**Problem to solve**
An exact reproduction of all entries is required.

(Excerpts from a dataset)
-- Opening Marker --

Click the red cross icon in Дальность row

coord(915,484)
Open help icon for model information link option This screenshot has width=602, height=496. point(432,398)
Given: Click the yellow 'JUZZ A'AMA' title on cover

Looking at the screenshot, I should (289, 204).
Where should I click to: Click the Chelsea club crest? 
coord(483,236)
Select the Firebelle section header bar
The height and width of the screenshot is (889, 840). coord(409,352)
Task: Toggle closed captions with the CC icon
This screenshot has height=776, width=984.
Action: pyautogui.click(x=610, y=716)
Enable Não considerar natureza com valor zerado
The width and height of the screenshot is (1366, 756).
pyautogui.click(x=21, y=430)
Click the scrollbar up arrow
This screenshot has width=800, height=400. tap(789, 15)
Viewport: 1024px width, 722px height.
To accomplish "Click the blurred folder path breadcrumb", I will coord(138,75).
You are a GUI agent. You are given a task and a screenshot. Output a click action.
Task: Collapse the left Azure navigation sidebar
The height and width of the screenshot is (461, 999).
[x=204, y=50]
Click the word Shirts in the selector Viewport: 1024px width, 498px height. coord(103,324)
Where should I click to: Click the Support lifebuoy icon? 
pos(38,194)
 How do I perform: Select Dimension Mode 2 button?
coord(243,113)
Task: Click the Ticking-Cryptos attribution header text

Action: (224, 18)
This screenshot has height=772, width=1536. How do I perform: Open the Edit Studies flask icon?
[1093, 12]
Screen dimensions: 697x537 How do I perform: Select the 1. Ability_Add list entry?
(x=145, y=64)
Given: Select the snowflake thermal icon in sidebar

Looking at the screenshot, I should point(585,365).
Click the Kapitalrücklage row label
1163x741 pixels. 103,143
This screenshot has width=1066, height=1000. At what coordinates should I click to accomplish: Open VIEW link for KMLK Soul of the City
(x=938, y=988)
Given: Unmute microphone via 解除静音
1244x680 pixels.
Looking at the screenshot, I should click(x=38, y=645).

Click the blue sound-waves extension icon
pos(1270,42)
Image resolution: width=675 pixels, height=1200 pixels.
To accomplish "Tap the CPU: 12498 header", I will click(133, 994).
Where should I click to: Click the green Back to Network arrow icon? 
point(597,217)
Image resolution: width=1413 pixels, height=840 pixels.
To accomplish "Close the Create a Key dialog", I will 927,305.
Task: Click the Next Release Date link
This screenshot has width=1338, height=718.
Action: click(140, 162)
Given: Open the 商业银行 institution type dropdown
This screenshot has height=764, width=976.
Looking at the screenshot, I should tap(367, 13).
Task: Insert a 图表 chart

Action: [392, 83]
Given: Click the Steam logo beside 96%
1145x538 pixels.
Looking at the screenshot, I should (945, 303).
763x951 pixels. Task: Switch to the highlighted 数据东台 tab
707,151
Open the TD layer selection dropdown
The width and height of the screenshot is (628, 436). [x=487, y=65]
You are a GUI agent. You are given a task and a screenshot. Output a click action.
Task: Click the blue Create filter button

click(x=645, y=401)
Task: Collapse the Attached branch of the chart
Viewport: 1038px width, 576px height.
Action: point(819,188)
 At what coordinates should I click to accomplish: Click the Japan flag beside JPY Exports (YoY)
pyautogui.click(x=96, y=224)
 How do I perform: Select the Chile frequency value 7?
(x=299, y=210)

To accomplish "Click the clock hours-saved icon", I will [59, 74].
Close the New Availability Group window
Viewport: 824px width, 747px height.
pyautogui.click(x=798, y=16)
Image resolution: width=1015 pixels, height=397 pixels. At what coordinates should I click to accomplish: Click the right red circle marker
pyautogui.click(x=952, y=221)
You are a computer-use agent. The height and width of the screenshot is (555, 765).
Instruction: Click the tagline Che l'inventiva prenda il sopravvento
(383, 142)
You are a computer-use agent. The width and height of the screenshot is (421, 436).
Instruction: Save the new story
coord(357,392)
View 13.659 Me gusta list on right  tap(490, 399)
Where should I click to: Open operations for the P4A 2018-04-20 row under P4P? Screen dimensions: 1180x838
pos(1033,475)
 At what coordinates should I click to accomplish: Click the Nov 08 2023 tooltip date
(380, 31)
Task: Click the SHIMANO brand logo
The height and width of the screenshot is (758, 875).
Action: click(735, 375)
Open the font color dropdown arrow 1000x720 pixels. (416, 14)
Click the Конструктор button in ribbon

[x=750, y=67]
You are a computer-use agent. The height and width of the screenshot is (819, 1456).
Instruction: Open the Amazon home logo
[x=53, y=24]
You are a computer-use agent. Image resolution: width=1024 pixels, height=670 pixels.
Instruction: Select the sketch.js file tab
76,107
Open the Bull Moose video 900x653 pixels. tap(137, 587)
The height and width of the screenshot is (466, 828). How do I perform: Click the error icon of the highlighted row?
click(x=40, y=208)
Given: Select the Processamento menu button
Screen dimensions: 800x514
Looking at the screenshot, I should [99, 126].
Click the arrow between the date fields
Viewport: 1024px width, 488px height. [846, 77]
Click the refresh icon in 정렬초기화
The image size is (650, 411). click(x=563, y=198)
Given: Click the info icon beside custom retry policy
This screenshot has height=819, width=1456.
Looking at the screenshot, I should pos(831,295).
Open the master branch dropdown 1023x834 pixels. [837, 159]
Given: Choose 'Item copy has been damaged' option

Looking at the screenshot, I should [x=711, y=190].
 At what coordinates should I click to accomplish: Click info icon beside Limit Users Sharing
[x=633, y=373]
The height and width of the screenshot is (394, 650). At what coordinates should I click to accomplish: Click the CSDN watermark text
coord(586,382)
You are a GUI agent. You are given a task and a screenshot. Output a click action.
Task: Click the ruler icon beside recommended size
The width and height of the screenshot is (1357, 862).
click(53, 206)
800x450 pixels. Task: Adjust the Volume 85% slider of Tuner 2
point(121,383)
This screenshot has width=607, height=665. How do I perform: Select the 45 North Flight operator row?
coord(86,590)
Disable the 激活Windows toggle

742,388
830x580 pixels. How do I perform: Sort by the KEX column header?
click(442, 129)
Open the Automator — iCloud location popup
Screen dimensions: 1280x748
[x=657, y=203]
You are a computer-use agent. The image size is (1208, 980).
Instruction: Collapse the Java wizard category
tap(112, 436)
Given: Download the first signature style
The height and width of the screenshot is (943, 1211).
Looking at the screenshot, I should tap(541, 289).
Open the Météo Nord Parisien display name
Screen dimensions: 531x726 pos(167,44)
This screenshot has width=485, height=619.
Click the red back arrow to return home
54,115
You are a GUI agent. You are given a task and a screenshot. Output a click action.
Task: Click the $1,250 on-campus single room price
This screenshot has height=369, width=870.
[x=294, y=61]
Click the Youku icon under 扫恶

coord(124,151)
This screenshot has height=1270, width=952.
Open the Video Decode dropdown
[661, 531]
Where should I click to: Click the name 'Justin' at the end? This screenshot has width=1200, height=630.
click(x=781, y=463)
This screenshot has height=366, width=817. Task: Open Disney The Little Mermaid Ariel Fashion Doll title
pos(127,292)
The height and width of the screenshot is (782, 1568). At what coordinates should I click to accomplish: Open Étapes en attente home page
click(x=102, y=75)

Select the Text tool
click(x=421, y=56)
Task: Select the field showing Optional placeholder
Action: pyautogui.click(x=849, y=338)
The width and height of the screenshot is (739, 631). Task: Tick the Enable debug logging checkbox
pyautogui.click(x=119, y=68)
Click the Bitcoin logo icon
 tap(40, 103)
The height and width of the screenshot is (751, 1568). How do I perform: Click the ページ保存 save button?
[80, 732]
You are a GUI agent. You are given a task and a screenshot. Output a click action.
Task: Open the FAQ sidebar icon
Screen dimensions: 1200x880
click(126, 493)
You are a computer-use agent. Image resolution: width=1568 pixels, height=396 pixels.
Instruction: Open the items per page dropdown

-- Closing Marker --

**Result**
Click the red cross icon in Дальность row

coord(915,484)
Open help icon for model information link option This screenshot has width=602, height=496. point(432,398)
Given: Click the yellow 'JUZZ A'AMA' title on cover

Looking at the screenshot, I should (289, 204).
Where should I click to: Click the Chelsea club crest? 
coord(483,236)
Select the Firebelle section header bar
The height and width of the screenshot is (889, 840). coord(409,352)
Task: Toggle closed captions with the CC icon
This screenshot has height=776, width=984.
Action: pyautogui.click(x=610, y=716)
Enable Não considerar natureza com valor zerado
The width and height of the screenshot is (1366, 756).
pyautogui.click(x=21, y=430)
Click the scrollbar up arrow
This screenshot has width=800, height=400. tap(789, 15)
Viewport: 1024px width, 722px height.
To accomplish "Click the blurred folder path breadcrumb", I will coord(138,75).
You are a GUI agent. You are given a task and a screenshot. Output a click action.
Task: Collapse the left Azure navigation sidebar
The height and width of the screenshot is (461, 999).
[x=204, y=50]
Click the word Shirts in the selector Viewport: 1024px width, 498px height. coord(103,324)
Where should I click to: Click the Support lifebuoy icon? 
pos(38,194)
 How do I perform: Select Dimension Mode 2 button?
coord(243,113)
Task: Click the Ticking-Cryptos attribution header text

Action: (224, 18)
This screenshot has height=772, width=1536. How do I perform: Open the Edit Studies flask icon?
[1093, 12]
Screen dimensions: 697x537 How do I perform: Select the 1. Ability_Add list entry?
(x=145, y=64)
Given: Select the snowflake thermal icon in sidebar

Looking at the screenshot, I should point(585,365).
Click the Kapitalrücklage row label
1163x741 pixels. 103,143
This screenshot has width=1066, height=1000. At what coordinates should I click to accomplish: Open VIEW link for KMLK Soul of the City
(x=938, y=988)
Given: Unmute microphone via 解除静音
1244x680 pixels.
Looking at the screenshot, I should click(x=38, y=645).

Click the blue sound-waves extension icon
pos(1270,42)
Image resolution: width=675 pixels, height=1200 pixels.
To accomplish "Tap the CPU: 12498 header", I will click(133, 994).
Where should I click to: Click the green Back to Network arrow icon? 
point(597,217)
Image resolution: width=1413 pixels, height=840 pixels.
To accomplish "Close the Create a Key dialog", I will 927,305.
Task: Click the Next Release Date link
This screenshot has width=1338, height=718.
Action: click(140, 162)
Given: Open the 商业银行 institution type dropdown
This screenshot has height=764, width=976.
Looking at the screenshot, I should tap(367, 13).
Task: Insert a 图表 chart

Action: [392, 83]
Given: Click the Steam logo beside 96%
1145x538 pixels.
Looking at the screenshot, I should (945, 303).
763x951 pixels. Task: Switch to the highlighted 数据东台 tab
707,151
Open the TD layer selection dropdown
The width and height of the screenshot is (628, 436). [x=487, y=65]
You are a GUI agent. You are given a task and a screenshot. Output a click action.
Task: Click the blue Create filter button

click(x=645, y=401)
Task: Collapse the Attached branch of the chart
Viewport: 1038px width, 576px height.
Action: point(819,188)
 At what coordinates should I click to accomplish: Click the Japan flag beside JPY Exports (YoY)
pyautogui.click(x=96, y=224)
 How do I perform: Select the Chile frequency value 7?
(x=299, y=210)

To accomplish "Click the clock hours-saved icon", I will [59, 74].
Close the New Availability Group window
Viewport: 824px width, 747px height.
pyautogui.click(x=798, y=16)
Image resolution: width=1015 pixels, height=397 pixels. At what coordinates should I click to accomplish: Click the right red circle marker
pyautogui.click(x=952, y=221)
You are a computer-use agent. The height and width of the screenshot is (555, 765).
Instruction: Click the tagline Che l'inventiva prenda il sopravvento
(383, 142)
You are a computer-use agent. The width and height of the screenshot is (421, 436).
Instruction: Save the new story
coord(357,392)
View 13.659 Me gusta list on right  tap(490, 399)
Where should I click to: Open operations for the P4A 2018-04-20 row under P4P? Screen dimensions: 1180x838
pos(1033,475)
 At what coordinates should I click to accomplish: Click the Nov 08 2023 tooltip date
(380, 31)
Task: Click the SHIMANO brand logo
The height and width of the screenshot is (758, 875).
Action: click(735, 375)
Open the font color dropdown arrow 1000x720 pixels. (416, 14)
Click the Конструктор button in ribbon

[x=750, y=67]
You are a computer-use agent. The height and width of the screenshot is (819, 1456).
Instruction: Open the Amazon home logo
[x=53, y=24]
You are a computer-use agent. Image resolution: width=1024 pixels, height=670 pixels.
Instruction: Select the sketch.js file tab
76,107
Open the Bull Moose video 900x653 pixels. tap(137, 587)
The height and width of the screenshot is (466, 828). How do I perform: Click the error icon of the highlighted row?
click(x=40, y=208)
Given: Select the Processamento menu button
Screen dimensions: 800x514
Looking at the screenshot, I should [99, 126].
Click the arrow between the date fields
Viewport: 1024px width, 488px height. [846, 77]
Click the refresh icon in 정렬초기화
The image size is (650, 411). click(x=563, y=198)
Given: Click the info icon beside custom retry policy
This screenshot has height=819, width=1456.
Looking at the screenshot, I should pos(831,295).
Open the master branch dropdown 1023x834 pixels. [837, 159]
Given: Choose 'Item copy has been damaged' option

Looking at the screenshot, I should [x=711, y=190].
 At what coordinates should I click to accomplish: Click info icon beside Limit Users Sharing
[x=633, y=373]
The height and width of the screenshot is (394, 650). At what coordinates should I click to accomplish: Click the CSDN watermark text
coord(586,382)
You are a GUI agent. You are given a task and a screenshot. Output a click action.
Task: Click the ruler icon beside recommended size
The width and height of the screenshot is (1357, 862).
click(53, 206)
800x450 pixels. Task: Adjust the Volume 85% slider of Tuner 2
point(121,383)
This screenshot has width=607, height=665. How do I perform: Select the 45 North Flight operator row?
coord(86,590)
Disable the 激活Windows toggle

742,388
830x580 pixels. How do I perform: Sort by the KEX column header?
click(442, 129)
Open the Automator — iCloud location popup
Screen dimensions: 1280x748
[x=657, y=203]
You are a computer-use agent. The image size is (1208, 980).
Instruction: Collapse the Java wizard category
tap(112, 436)
Given: Download the first signature style
The height and width of the screenshot is (943, 1211).
Looking at the screenshot, I should tap(541, 289).
Open the Météo Nord Parisien display name
Screen dimensions: 531x726 pos(167,44)
This screenshot has width=485, height=619.
Click the red back arrow to return home
54,115
You are a GUI agent. You are given a task and a screenshot. Output a click action.
Task: Click the $1,250 on-campus single room price
This screenshot has height=369, width=870.
[x=294, y=61]
Click the Youku icon under 扫恶

coord(124,151)
This screenshot has height=1270, width=952.
Open the Video Decode dropdown
[661, 531]
Where should I click to: Click the name 'Justin' at the end? This screenshot has width=1200, height=630.
click(x=781, y=463)
This screenshot has height=366, width=817. Task: Open Disney The Little Mermaid Ariel Fashion Doll title
pos(127,292)
The height and width of the screenshot is (782, 1568). At what coordinates should I click to accomplish: Open Étapes en attente home page
click(x=102, y=75)

Select the Text tool
click(x=421, y=56)
Task: Select the field showing Optional placeholder
Action: pyautogui.click(x=849, y=338)
The width and height of the screenshot is (739, 631). Task: Tick the Enable debug logging checkbox
pyautogui.click(x=119, y=68)
Click the Bitcoin logo icon
 tap(40, 103)
The height and width of the screenshot is (751, 1568). How do I perform: Click the ページ保存 save button?
[80, 732]
You are a GUI agent. You are given a task and a screenshot. Output a click action.
Task: Open the FAQ sidebar icon
Screen dimensions: 1200x880
click(126, 493)
You are a computer-use agent. Image resolution: width=1568 pixels, height=396 pixels.
Instruction: Open the items per page dropdown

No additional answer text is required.